Sunday, 16 June 2019

A kind of horror

Hi everyone,

I haven't blogged in ages, it feels.  In part that's been due to work: the boss has been away and every weekend I've been committed with either volunteering or the farm.  I'll spare you a diary post because they're always kinda boring and just an excuse for a bunch of photos.  What's really news?  Well, I fell off the semi-monastic bandwagon the other week after a major case eventually fell over.  Both I and my assistant felt a bit flat after that as we'd become fond of the client and had thrown everything we could at the file until there were no cards left to play.  As a result, self respect has taken a bit of a beating lately.  And I've become fond of praying as much as I can of the liturgy of the hours.

And what a crappy time to chose to fall down on the job.  A recent case in the Court of Appeal was a good example of the contagious deterioration of our age.  In Best v The Queen [2019] VSCA 124 the Court noted that -

In early July 2017, the victim ... Samantha Hurst, met the applicant through mutual friends. At an early stage during the relationship, Samantha told the applicant that she was 13 years of age.
The applicant and Samantha engaged in sexual intercourse about one week after they first met. Thereafter, they would meet together three or four times each week. During the period of their relationship, they engaged in sexual intercourse on approximately thirty occasions, which occurred both at the applicant’s home and in his vehicle. That conduct constituted the offence that was the subject of charge.
On 18 August 2017, Samantha attended the Ballarat Community Health Centre. She undertook a pregnancy test that was positive. Subsequently, she gave birth to a baby boy who she has raised with the assistance of her mother. On 23 August 2017, the applicant was arrested and interviewed for the offences that related to Samantha Hurst. During the interview, he admitted having sex with Samantha. When he was asked how old she was, he said ’14, 13 maybe, I’m not sure’. When asked whether he was aware that it was illegal to have had sex with Samantha, he said ‘It’s not right’.

Records from a data collection
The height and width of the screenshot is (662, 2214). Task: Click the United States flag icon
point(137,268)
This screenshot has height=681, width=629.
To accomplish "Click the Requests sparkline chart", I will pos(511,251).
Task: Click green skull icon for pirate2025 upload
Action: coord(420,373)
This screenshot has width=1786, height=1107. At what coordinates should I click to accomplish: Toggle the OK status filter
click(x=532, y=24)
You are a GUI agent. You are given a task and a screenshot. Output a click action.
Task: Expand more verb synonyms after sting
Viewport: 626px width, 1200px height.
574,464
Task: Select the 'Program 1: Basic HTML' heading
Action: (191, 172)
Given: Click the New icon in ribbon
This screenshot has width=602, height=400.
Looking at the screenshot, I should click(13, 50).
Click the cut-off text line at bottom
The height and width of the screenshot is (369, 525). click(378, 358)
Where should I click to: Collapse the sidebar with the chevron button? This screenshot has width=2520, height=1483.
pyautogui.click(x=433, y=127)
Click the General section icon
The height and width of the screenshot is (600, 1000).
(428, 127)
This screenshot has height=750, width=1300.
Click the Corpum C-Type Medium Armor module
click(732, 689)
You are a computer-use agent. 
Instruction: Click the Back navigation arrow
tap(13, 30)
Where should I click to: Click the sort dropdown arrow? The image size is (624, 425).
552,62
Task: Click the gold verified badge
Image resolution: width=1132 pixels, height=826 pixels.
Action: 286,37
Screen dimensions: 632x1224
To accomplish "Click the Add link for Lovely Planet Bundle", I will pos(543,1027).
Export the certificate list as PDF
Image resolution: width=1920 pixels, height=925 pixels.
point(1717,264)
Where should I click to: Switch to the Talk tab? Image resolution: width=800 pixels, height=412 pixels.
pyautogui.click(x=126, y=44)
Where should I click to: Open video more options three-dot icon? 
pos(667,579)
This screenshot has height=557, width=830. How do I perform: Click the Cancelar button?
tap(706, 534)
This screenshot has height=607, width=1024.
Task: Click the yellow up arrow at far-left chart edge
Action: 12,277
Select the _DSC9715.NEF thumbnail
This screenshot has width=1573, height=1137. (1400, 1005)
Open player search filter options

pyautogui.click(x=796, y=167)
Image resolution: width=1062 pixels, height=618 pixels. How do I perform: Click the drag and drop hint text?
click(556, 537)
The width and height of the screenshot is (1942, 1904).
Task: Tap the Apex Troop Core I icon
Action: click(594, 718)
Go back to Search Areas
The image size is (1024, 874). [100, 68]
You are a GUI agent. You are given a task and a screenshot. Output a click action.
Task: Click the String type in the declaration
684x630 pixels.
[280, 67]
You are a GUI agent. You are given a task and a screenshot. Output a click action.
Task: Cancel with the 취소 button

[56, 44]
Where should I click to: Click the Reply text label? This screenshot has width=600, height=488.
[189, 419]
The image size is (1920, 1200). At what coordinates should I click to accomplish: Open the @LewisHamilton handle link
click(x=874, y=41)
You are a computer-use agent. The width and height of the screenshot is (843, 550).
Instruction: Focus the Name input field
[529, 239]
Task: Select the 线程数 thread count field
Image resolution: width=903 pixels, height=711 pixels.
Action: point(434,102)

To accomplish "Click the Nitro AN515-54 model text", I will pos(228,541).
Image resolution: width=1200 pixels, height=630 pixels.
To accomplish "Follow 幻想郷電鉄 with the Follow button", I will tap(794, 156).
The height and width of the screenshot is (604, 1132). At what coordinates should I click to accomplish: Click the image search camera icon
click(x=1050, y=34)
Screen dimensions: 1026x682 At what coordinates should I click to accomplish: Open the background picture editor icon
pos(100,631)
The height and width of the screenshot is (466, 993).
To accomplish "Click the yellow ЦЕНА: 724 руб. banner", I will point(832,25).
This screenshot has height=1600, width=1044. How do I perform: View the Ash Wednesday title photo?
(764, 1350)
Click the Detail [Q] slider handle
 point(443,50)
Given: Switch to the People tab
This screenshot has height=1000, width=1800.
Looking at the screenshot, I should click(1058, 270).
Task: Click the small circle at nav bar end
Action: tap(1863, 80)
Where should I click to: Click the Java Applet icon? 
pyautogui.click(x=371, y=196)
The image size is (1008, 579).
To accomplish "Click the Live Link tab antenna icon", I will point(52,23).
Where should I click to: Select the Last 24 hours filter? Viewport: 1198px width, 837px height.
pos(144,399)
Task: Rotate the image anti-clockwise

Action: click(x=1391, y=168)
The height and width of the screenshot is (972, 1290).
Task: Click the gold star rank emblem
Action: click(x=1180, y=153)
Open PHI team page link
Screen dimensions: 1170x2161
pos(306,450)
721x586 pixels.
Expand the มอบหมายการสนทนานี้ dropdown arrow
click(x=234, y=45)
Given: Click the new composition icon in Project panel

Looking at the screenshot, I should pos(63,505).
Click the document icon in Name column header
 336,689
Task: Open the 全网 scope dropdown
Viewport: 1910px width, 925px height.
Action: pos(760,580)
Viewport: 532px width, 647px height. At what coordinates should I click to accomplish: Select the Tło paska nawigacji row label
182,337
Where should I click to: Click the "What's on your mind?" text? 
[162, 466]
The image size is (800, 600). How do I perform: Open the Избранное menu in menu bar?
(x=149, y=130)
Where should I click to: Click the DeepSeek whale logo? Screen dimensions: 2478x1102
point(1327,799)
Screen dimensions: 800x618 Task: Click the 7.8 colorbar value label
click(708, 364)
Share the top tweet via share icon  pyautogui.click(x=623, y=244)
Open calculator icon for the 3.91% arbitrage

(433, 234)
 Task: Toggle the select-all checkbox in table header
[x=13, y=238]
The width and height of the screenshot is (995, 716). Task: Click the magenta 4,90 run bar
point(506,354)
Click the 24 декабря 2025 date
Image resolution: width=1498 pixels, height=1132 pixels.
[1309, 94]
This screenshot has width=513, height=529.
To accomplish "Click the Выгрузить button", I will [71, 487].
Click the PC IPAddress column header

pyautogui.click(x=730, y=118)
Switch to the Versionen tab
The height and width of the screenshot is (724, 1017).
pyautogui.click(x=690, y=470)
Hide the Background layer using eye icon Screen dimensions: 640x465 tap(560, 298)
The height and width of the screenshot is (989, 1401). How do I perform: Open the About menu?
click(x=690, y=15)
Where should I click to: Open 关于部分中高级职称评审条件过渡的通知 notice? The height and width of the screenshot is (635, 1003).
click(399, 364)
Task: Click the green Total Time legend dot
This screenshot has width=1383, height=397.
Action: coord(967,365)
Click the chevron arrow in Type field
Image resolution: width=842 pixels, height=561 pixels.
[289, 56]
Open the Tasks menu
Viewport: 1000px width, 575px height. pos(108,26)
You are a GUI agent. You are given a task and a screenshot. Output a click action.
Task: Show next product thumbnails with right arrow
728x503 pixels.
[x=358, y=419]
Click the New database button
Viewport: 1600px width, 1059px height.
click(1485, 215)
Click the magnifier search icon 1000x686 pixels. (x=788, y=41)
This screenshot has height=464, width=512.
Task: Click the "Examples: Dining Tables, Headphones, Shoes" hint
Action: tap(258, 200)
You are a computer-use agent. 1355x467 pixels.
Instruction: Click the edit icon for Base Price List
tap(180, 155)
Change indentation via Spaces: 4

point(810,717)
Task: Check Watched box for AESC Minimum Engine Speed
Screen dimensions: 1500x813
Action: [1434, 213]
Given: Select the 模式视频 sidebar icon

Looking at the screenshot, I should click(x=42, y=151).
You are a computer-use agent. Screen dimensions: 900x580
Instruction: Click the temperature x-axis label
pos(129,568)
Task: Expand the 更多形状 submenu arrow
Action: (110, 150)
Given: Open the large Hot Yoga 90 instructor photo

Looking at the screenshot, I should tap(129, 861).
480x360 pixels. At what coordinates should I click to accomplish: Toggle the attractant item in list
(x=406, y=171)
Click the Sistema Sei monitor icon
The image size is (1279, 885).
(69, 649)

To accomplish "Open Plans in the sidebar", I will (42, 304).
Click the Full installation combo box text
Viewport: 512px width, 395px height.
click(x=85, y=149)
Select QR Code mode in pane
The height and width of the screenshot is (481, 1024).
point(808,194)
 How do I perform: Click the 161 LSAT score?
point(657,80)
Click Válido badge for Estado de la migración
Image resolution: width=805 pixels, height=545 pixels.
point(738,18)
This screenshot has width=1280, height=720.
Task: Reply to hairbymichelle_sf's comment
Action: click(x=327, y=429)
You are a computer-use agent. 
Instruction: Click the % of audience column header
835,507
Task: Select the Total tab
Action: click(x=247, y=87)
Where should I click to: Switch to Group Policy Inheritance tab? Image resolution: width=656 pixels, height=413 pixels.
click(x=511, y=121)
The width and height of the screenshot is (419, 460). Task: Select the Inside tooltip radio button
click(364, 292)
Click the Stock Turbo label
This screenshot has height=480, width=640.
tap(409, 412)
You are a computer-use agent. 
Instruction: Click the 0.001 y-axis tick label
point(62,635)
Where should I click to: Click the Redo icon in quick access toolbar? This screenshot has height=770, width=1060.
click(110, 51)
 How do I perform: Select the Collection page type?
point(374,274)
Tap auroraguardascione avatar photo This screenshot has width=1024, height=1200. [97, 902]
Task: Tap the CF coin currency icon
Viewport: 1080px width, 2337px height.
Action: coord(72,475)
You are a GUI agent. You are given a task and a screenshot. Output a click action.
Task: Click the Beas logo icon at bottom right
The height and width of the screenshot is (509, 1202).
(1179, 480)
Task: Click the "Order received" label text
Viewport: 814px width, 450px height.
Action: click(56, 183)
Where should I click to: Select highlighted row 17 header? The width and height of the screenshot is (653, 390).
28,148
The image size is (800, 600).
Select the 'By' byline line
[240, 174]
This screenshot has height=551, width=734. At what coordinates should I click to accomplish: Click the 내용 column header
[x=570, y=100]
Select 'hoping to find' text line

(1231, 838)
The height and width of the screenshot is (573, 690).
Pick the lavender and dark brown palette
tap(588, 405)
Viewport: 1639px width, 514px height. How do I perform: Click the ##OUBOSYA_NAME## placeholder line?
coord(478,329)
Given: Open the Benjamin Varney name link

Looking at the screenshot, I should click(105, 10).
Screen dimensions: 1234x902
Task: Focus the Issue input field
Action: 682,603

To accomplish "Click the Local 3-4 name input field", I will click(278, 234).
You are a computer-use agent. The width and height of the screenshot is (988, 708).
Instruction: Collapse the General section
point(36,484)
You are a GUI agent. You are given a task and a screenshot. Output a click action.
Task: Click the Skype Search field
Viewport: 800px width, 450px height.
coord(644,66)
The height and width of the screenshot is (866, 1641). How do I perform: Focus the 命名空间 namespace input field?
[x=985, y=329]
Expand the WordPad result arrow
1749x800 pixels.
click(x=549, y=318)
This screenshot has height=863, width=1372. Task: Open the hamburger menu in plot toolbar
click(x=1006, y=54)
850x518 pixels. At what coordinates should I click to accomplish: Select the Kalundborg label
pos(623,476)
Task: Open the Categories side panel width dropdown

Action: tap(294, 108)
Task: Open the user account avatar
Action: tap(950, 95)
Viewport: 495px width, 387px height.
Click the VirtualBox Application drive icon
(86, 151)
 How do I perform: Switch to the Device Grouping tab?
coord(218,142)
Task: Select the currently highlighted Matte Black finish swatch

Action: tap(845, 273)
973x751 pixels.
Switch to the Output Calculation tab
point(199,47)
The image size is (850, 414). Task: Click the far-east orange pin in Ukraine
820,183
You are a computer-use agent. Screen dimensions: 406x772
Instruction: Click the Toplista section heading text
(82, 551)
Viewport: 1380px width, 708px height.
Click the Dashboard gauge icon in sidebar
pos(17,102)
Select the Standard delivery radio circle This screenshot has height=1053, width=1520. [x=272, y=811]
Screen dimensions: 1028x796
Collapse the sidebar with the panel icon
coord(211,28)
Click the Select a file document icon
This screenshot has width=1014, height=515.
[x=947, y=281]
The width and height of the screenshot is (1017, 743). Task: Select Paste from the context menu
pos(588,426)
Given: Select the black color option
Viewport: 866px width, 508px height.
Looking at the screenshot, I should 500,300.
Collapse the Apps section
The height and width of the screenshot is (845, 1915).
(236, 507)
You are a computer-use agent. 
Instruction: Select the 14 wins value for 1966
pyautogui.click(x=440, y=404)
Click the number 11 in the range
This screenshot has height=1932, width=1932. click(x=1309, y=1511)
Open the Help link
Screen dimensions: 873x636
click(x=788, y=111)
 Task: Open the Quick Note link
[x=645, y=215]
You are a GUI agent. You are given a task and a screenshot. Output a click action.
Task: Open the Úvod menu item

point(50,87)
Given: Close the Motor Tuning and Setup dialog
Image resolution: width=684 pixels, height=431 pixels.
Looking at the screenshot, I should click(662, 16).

* _WORK ITEM 1_
From the blog post, extract the passage starting with "And what a crappy" and going on through "years of age.".
* _WORK ITEM 2_
List every date in the blog post that names a specific day of the month.
* _WORK ITEM 3_
Translate this sentence from the blog post into Spanish: "Both I and my assistant felt a bit flat after that as we'd become fond of the client and had thrown everything we could at the file until there were no cards left to play."

* _EXPECTED OUTPUT 1_
And what a crappy time to chose to fall down on the job.  A recent case in the Court of Appeal was a good example of the contagious deterioration of our age.  In Best v The Queen [2019] VSCA 124 the Court noted that -

In early July 2017, the victim ... Samantha Hurst, met the applicant through mutual friends. At an early stage during the relationship, Samantha told the applicant that she was 13 years of age.

* _EXPECTED OUTPUT 2_
Sunday, 16 June 2019
18 August 2017
23 August 2017

* _EXPECTED OUTPUT 3_
Tanto mi asistente como yo nos sentimos algo desanimados después de eso, ya que le habíamos tomado cariño al cliente y habíamos volcado en el expediente todo lo que pudimos hasta que no quedó ninguna carta por jugar.